CSE 417 Assignment #3
Winter 2002

Due: Friday, February 1, 2002.

Reading:

Chapter 4.

Problems:

  1. Simulate the execution of the Approximate String Matching algorithm (section 3.1.3) on the strings
    S1 = A C G A G T T
    S2 = A A C G A T G T
    Show both the D matrix and the "backtrace" arrows in it for this input. How many optimal edit sequences are there? List it/them.

  2. A common mistake when typing English text is the transposition: tow consecutiev lettesr typde ni hte wrogn roder. When comparing two such strings, the Approximate String Matching algorithm will charge 2 for each transposition, but only 1 for equally common mistakes like inserted or deleted letters. Give a variant of the algorithm that also allows a "Flip" operation, which interchanges two consecutive letters in one of the strings, also at a cost of one unit. Give a brief justification of why your algorithm is correct, and analyze its run time. Show an example of its execution on the sequences "hte" vs "the".

  3. Skiena's text page 78, Problem 3-3.

  4. (Extra Credit) For many applications of Approximate String Matching (including biological sequence comparison), it is not appropriate to assume the cost of a gap (several consecutive inserts or consecutive deletes) is simply a multiple of the length of the gap.
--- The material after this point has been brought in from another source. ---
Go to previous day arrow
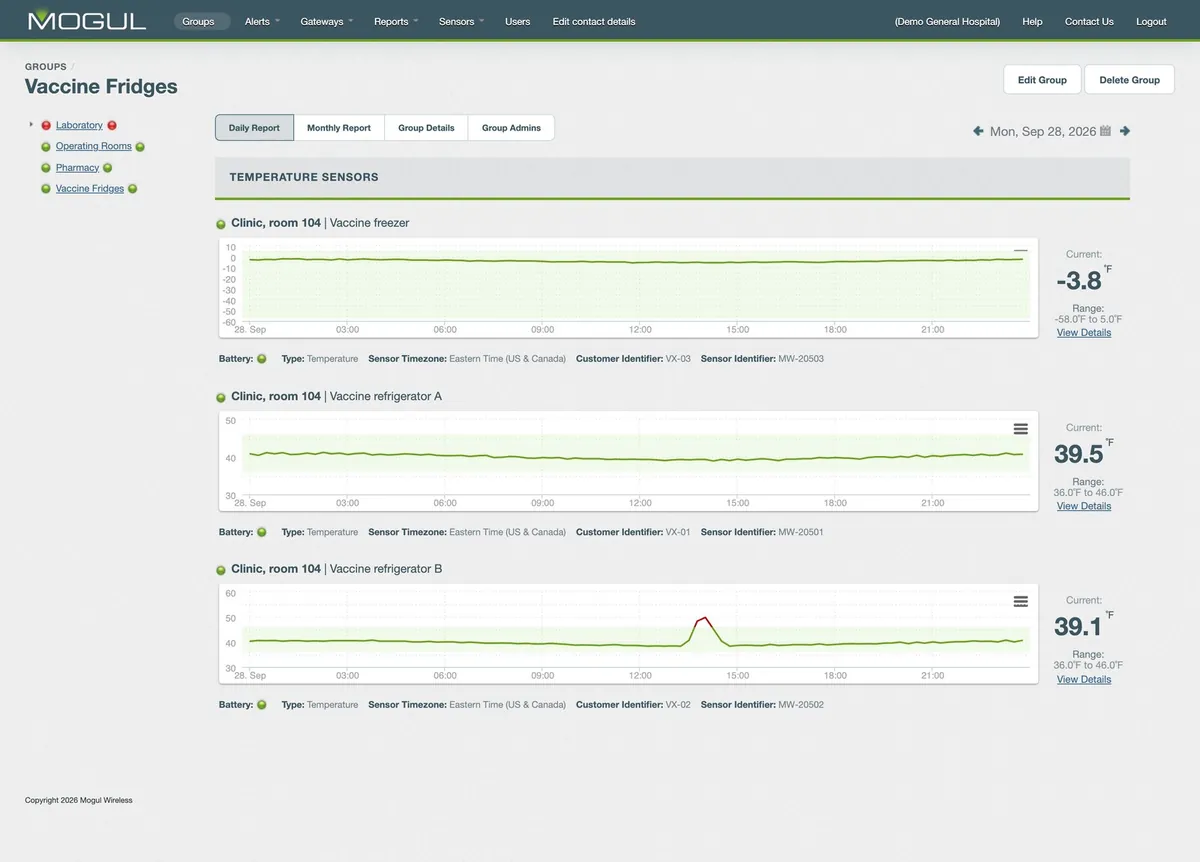Screen dimensions: 1200x862 click(978, 131)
I.e., a gap of length 10 may not be exactly half as common as a gap of length 5. One attractive alternative (usually called "affine gap penalties") is to charge a*x+b units for a gap of length x, for some appropriate constants a and b. (Although it doesn't matter for this problem, you would typically have a << b, so that gaps are relatively expensive to start, but once started, are not so expensive to extend.) Give a variant of the string matching algorithm that handles this scoring model for insert/delete, in addition to the usual one for matching/substituting letters. Hint: One solution I know uses an additional n by m matrix.